■ EXERCISE BRIEF
Across the entries below, work out how many lines contain "Viewport". Respond with the number and no other text.

Stored records:
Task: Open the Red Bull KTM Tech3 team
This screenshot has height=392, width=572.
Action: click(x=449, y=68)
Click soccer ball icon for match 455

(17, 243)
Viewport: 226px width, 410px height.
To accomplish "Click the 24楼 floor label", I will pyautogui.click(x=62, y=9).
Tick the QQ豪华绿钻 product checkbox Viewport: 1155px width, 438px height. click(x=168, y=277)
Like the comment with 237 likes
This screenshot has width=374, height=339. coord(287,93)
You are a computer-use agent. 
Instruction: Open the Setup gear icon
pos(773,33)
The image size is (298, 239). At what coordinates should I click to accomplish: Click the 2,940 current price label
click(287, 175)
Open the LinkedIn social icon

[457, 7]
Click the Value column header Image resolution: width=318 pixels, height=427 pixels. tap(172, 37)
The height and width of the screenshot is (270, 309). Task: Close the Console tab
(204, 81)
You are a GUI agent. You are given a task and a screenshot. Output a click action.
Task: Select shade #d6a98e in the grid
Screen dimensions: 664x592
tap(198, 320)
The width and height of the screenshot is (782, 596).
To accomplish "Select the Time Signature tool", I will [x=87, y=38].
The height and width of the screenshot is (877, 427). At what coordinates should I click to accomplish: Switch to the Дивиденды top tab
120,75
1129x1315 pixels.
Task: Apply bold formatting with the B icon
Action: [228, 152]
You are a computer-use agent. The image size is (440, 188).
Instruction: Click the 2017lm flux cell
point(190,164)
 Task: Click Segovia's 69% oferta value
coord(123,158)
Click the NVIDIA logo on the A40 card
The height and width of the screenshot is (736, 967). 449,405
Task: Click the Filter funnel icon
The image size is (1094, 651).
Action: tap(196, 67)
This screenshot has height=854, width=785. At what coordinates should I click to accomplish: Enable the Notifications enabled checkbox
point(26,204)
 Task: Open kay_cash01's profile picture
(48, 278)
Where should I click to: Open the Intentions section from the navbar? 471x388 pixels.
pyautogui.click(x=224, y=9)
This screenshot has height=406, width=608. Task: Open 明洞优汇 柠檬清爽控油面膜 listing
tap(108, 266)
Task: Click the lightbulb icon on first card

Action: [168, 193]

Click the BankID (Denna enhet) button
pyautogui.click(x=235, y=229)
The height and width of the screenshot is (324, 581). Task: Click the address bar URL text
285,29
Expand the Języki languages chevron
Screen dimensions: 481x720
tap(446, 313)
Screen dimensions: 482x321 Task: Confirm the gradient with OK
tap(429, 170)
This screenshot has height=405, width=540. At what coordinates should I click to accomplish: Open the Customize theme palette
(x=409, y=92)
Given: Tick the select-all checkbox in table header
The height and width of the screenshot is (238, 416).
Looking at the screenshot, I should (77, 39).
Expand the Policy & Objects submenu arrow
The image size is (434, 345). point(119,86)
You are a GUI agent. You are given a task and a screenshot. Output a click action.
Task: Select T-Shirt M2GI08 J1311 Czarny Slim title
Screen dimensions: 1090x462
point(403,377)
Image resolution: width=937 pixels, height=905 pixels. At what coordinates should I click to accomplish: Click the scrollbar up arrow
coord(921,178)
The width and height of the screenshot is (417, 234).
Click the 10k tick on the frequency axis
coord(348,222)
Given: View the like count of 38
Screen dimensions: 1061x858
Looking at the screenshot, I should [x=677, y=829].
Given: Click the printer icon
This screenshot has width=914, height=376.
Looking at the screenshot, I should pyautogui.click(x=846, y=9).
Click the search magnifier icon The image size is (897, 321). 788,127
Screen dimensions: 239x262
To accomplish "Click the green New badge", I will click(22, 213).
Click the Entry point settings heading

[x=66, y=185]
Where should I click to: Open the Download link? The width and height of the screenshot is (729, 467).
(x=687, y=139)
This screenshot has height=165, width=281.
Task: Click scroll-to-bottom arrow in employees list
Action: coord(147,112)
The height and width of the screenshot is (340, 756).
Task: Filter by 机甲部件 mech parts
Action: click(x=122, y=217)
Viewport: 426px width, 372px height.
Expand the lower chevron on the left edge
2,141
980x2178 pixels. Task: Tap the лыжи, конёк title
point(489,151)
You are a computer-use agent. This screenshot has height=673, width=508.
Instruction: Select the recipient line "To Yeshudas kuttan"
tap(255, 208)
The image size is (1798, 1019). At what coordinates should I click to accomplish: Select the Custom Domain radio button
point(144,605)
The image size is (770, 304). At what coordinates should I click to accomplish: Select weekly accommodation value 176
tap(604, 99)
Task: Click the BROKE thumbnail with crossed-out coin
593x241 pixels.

■ ANSWER BOX
3